**Exercise brief:** Scan the lines below for "computer" and copy the matches.

**Supplied material:**
══════════════════════════════
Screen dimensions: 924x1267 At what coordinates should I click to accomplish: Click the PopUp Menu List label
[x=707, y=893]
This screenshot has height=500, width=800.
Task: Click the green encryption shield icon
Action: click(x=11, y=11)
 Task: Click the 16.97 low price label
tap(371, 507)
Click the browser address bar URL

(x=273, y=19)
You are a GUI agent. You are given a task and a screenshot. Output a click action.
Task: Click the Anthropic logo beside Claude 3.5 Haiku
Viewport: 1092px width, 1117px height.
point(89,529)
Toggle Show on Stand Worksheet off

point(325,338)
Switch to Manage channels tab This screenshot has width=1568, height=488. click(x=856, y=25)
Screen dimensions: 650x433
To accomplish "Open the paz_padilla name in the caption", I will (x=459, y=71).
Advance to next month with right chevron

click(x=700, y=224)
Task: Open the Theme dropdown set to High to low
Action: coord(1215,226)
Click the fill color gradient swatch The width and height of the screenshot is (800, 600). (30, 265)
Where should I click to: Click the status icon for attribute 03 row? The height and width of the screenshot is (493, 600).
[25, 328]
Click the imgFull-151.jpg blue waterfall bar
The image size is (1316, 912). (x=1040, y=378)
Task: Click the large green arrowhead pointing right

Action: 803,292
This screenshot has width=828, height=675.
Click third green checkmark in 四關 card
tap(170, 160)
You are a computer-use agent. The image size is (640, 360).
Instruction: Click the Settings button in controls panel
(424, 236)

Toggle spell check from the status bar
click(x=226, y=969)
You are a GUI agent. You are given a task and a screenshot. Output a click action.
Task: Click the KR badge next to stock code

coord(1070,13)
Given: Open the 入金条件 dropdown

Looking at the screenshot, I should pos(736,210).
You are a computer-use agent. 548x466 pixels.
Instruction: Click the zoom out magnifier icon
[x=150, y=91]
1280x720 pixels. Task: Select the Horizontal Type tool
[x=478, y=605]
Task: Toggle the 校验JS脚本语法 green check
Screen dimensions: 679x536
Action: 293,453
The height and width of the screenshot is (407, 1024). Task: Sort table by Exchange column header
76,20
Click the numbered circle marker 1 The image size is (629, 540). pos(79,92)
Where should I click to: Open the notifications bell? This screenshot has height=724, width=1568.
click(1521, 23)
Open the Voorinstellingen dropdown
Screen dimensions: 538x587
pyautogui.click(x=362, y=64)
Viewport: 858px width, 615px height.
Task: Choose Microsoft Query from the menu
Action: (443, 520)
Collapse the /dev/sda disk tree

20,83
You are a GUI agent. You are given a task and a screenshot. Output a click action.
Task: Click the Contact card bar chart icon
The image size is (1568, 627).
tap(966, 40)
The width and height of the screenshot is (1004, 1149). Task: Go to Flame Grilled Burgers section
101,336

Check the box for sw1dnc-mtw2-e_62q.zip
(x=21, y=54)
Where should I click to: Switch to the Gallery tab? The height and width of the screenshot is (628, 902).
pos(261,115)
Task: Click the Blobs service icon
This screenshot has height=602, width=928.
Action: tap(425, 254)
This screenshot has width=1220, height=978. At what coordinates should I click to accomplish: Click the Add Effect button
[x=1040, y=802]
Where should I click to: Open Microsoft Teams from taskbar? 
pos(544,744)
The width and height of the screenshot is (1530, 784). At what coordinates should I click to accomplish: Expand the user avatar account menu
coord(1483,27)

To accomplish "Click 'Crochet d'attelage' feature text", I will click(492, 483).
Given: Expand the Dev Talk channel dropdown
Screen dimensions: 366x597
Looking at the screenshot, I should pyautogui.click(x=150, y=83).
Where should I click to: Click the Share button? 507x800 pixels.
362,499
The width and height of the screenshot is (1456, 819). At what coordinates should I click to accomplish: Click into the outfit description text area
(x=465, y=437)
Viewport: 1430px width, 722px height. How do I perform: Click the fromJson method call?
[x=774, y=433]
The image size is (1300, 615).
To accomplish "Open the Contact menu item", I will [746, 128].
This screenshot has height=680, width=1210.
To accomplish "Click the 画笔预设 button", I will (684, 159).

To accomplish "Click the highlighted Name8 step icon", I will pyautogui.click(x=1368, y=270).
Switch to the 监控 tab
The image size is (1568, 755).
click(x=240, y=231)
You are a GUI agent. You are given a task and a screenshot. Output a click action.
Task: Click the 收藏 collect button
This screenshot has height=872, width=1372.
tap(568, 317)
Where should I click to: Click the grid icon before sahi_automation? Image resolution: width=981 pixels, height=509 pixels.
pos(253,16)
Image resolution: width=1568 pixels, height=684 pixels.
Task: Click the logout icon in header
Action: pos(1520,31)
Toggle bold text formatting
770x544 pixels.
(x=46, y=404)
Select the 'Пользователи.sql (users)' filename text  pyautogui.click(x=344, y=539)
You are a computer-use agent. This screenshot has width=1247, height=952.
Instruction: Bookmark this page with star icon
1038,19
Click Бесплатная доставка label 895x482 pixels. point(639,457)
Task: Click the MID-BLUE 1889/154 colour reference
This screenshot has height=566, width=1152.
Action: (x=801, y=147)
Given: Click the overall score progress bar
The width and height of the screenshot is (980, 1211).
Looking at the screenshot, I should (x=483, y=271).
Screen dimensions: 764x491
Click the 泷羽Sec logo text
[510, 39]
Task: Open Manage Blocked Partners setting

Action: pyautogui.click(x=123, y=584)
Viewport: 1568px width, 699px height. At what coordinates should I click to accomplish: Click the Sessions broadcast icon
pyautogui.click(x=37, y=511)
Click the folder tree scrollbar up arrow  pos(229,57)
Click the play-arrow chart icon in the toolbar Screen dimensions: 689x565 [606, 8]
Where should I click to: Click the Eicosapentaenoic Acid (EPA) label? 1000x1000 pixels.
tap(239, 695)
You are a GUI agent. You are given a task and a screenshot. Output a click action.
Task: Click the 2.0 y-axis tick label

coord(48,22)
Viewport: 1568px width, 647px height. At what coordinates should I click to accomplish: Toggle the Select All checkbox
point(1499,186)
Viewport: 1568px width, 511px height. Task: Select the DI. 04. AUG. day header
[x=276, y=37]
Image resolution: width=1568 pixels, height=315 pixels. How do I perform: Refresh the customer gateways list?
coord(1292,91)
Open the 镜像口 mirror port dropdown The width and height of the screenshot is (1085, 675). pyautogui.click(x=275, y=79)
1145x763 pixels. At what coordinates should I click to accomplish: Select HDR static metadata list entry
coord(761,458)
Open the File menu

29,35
══════════════════════════════
**Response to this task:**
You are a computer-use agent. The image size is (640, 360).
You are a computer-use agent. 548x466 pixels.
You are a computer-use agent. This screenshot has width=1247, height=952.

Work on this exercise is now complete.